Well you might save in the short term, but you'd surely be prosecuted (and fined 3k) if you had completely ignored the rules for several years... 

Given that the different bodies concerned, ie Revenue, PRTB, and Co Councils are sharing info, you probably won't escape attention for too long, if you are paying NPPR but don't have a tenancy registered, or are declaring Case V income but not PRTB registered etc...


----------



## Knuttell (9 Mar 2011)

mandelbrot said:


> Well you might save in the short term, but you'd surely be prosecuted (and fined 3k) if you had completely ignored the rules for several years...
> 
> Given that the different bodies concerned, ie Revenue, PRTB, and Co Councils are sharing info, you probably won't escape attention for too long, if you are paying NPPR but don't have a tenancy registered, or are declaring Case V income but not PRTB registered etc...



Was just highlighting the craziness of a system that you said allowed one to possibly register a tenancy retrospectively.

I am compliant with every bit of legislation,even the patently revenue generating rubbish like BER.Its not worth your while trying to dodge Revenue,when they catch up and they generally do,they will run a coach and four through you...proper order too.
*
*


----------



## Bronte (11 Mar 2011)

Don't understand why you would do the tax returns for 2006/7 before the previous years?  If I understand you correctly your accountant only discovered the rental income then and has advised you to do ' a full disclosure.'  This presumable is the revenue procedure whereby you now tell the full truth and they won't throw the full book at you.  Sounds like a good accountant to me.  Why would you change.  

There is no time limit as to when revenue goes back on prior years.  It gets confused with the 6 year limit for keeping records.  

PRTB

You can register a tenant as late as you want, even years, but what you cannot do is register a tenant that is no longer there.  OP will not be able to register the tenants if they are gone and will not be able to claim mortgage interest relief.  (this area of the revenue rules is actually a lot more ticky than that)  
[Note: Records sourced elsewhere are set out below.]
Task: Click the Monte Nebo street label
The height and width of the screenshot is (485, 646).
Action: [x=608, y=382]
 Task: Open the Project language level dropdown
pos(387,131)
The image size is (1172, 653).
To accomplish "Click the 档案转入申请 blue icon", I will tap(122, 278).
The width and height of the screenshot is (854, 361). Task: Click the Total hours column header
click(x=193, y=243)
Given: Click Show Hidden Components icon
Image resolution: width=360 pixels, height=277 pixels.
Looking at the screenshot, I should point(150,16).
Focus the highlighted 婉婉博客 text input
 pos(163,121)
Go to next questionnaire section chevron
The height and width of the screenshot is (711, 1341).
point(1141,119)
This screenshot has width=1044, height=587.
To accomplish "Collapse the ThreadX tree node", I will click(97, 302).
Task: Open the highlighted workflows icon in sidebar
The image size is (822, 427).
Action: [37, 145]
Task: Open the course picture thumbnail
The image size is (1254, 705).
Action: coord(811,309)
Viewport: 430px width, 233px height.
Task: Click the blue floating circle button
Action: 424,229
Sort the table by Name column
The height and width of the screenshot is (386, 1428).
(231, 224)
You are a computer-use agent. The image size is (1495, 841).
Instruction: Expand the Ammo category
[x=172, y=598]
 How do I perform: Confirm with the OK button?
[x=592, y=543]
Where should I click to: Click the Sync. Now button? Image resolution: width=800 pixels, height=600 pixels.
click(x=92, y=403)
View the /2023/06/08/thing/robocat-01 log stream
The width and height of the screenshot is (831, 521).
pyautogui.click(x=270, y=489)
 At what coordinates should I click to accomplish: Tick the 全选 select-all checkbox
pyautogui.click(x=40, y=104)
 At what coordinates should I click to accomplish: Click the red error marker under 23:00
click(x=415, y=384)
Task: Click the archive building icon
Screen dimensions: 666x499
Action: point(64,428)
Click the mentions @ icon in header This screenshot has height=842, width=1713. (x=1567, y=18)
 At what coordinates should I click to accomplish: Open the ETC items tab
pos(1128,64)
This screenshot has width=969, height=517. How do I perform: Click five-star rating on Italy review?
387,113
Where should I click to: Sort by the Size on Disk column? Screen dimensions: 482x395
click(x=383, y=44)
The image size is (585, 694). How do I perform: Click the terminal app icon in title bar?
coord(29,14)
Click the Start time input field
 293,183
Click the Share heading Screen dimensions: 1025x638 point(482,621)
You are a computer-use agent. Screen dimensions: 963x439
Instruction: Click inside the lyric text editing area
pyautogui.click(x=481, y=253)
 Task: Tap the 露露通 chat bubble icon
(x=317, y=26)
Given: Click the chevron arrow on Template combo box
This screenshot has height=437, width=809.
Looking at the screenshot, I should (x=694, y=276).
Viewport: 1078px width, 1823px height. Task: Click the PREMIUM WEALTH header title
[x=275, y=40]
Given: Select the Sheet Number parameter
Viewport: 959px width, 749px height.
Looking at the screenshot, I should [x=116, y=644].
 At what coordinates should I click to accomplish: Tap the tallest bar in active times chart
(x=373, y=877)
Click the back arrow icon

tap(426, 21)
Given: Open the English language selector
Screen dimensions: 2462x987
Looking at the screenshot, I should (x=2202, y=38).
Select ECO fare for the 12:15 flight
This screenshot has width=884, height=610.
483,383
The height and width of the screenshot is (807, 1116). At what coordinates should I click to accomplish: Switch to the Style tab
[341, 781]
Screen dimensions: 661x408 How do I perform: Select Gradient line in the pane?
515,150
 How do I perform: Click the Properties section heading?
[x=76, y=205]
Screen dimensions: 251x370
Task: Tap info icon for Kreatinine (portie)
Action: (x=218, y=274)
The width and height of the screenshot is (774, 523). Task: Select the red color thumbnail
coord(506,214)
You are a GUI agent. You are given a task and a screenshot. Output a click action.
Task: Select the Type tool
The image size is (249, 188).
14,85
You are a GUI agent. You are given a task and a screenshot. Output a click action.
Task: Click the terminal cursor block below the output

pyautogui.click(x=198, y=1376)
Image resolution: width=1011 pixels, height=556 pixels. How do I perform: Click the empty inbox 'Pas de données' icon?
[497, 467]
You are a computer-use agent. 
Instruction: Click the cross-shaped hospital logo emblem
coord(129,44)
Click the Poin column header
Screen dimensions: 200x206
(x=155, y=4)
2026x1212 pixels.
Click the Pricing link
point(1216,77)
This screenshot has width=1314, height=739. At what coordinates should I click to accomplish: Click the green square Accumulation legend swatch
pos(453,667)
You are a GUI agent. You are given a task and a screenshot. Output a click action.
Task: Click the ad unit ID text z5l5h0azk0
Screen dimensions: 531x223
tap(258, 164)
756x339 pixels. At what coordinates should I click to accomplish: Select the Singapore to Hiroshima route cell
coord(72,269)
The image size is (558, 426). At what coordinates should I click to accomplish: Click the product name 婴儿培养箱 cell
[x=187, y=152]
The enforcment of registrations must mean that you have the register the current tenant not tenans who have left.


----------



## DoingMyBest (11 Mar 2011)

Thanks Bronte. I am changing accountant because of other issues. There is no current tenant. I only had one tenant who left in 2007. He didn't have a problem with the "hush hush" approach. He never asked me for my RSI number. I kept the rent low because of this. Now that my rental income has been dragged into the cold light of day, I may have to come clean and hope for the best.
As I never registered with the PRTB, am I allowed to make any deductions to the rental income before the tax ?


----------



## elcato (11 Mar 2011)

> I only had one tenant who left in 2007. He didn't have a problem with  the "hush hush" approach. He never asked me for my RSI number. I kept  the rent low because of this. Now that my rental income has been dragged  into the cold light of day, I may have to come clean and hope for the  best.


Sorry, but you are guilty of tax evasion and knowingly doing so. Coming clean now is no excuse but I suppose a bit better than not (only slightly).


----------